Фрегат "Паллада".
Шрифт:
Беспрестанно ходили справляться к барометру. "Что, падает?" 30 и 15.
Опять – 29 и 75, потом 29 и 45, потом 29 и 30-29 и 15 – наконец, 28/42. Он падал быстро, но постепенно, по одной сотой, и в продолжение суток с 30/75 упал до 28/42. Когда дошел до этой точки, ветер достиг до крайних пределов свирепости.
Орудия закрепили тройными талями и, сверх того, еще занесли кабельтовым, и на этот счет были довольно покойны. Качка была ужасная. Вещи, которые крепко привязаны были к стенам и к полу, отрывались и неслись в противоположную сторону, оттуда назад. Так задумали оторваться три массивные кресла в капитанской каюте. Они рванулись, понеслись, домчались до средины; тут крен был так крут, что они скакнули уже по воздуху, сбили столик перед диваном и, изломав его, изломавшись сами, с треском упали
Вбежали люди, начали разбирать эту кучу обломков, но в то же мгновение вся эта куча вместе с людьми понеслась назад, прямо в мой угол: я только успел вовремя подобрать ноги. Рюмки, тарелки, чашки, бутылки в буфетах так и скакали со звоном со своих мест.
Картины на стенах качались, описывая дугу почти в 45№. Фаддеев принес было мне чаю, но, несмотря на свою остойчивость, на пятках, задом помчался от меня прочь, оставляя следом по себе куски сахару, хлеба и черепки блюдечка. Я не мог сделать шагу и не ходил обедать. Можете себе представить, каково было, не спавши, не евши, сидеть и держаться, чтоб не полететь из своего угла. Окна в каюте были отворены настежь, и море было пред моими глазами во всей своей дикой красе. Только в одни эти окна, или порты, по-морскому, и не достигала вода, потому что они были высоко; везде же в прочих местах полупортики были задраены наглухо деревянными заставками, иначе стекла летят вдребезги и при крене вал за валом вторгается в судно. В кают-компании, в батарейной палубе вода лилась ручьями и едва успевала стекать в трюм. Везде мокро, мрачно, нет убежища нигде, кроме этой верхней каюты. Но и тут надо было наконец закрыть окна: ветер бросал верхушки волн на мебель, на пол, на стены. Вечером буря разыгралась так, что нельзя было расслышать, гудит ли ветер, или гремит гром.

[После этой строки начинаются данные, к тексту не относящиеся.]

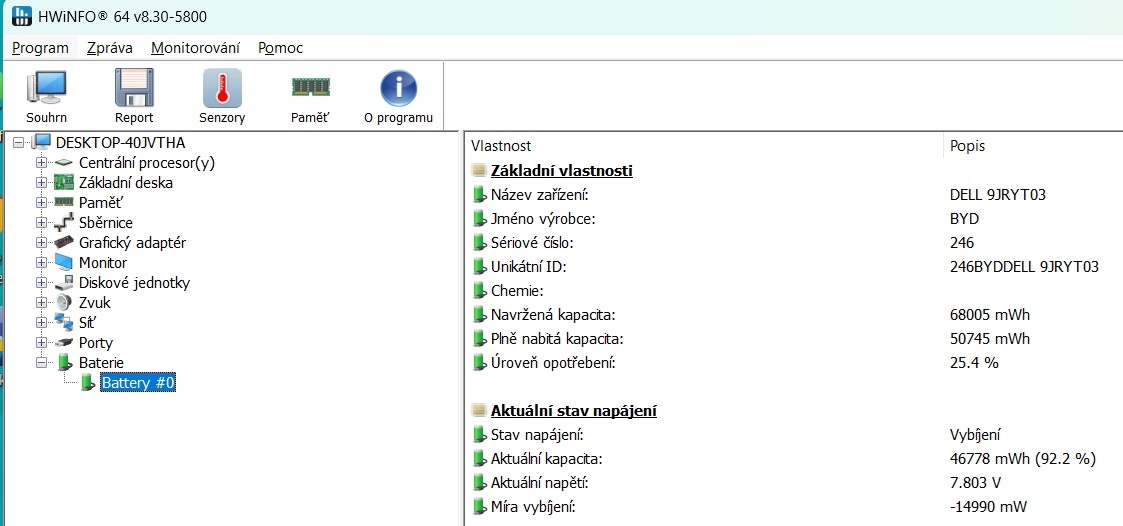
Task: Open the Monitorování menu
Action: point(195,48)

Вдруг сделалась какая-то суматоха, послышалась ускоренная команда, лейтенант Савич гремел в рупор над ревом бури.
– Что такое? – спросил я кого-то.
– Фок разорвало, – говорят.
Спустя полчаса трисель вырвало. Наконец разорвало пополам и фор-марсель. Дело становилось серьезнее; но самое серьезное было еще впереди. Паруса кое-как заменили другими. Часов в семь вечера вдруг на лицах командиров явилась особенная заботливость – и было от чего. Ванты ослабели, бензеля поползли, и грот-мачта зашаталась, грозя рухнуть.

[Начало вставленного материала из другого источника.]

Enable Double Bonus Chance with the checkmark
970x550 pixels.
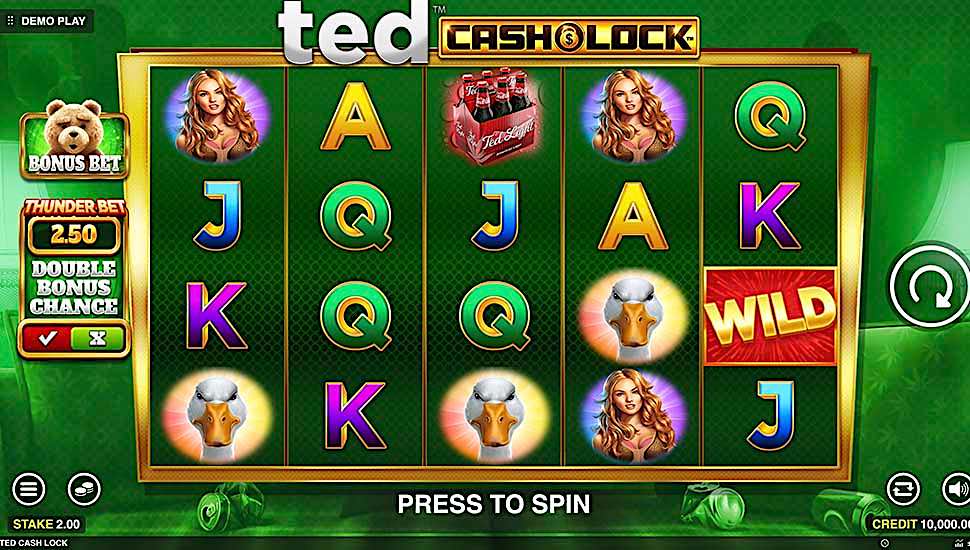click(x=48, y=338)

Знаете ли вы, что такое грот-мачта и что ведет за собой ее падение?
Грот-мачта – это бревно, фут во сто длины и до 800 пуд весом, которое держится протянутыми с вершины ее к сеткам толстыми смолеными канатами, или вантами. Представьте себе, что какая-нибудь башня, у подножия которой вы живете, грозит рухнуть; положим даже, вы знаете, в которую сторону она упадет, вы, конечно, уйдете за версту; а здесь, на корабле!.. Ожидание было томительное, чувство тоски невыразимое. Конечно, всякий представлял, как она упадет, как положит судно на бок, пришибет сетки (то есть край корабля), как хлынут волны на палубу: удастся ли обрубить скоро подветренные ванты, чтобы вдруг избавить судно от напора тяжести на один бок. Иначе оно, черпнув глубоко бортом, может быть, уже не встанет более…
У всякого в голове, конечно, шевелились эти мысли, но никто не говорил об этом и некогда было: надо было действовать – и действовали. Какую энергию, сметливость и присутствие духа обнаружили тут многие! Савичу точно праздник: выпачканный, оборванный, с сияющими глазами, он летал всюду, где ветер оставлял по себе какой-нибудь разрушительный след.
Решились не допустить мачту упасть и в помощь ослабевшим вантам "заложили сейтали" (веревки с блоками). Работа кипела, несмотря на то что уж наступила ночь. Успокоились не прежде, как кончив ее. На другой день стали вытягивать самые ванты. К счастию, погода стихла и дала исполнить это, по возможности, хорошо. Сегодня мачта почти стоит твердо; но на всякий случай заносят пару лишних вант, чтоб новый крепкий ветер не застал врасплох.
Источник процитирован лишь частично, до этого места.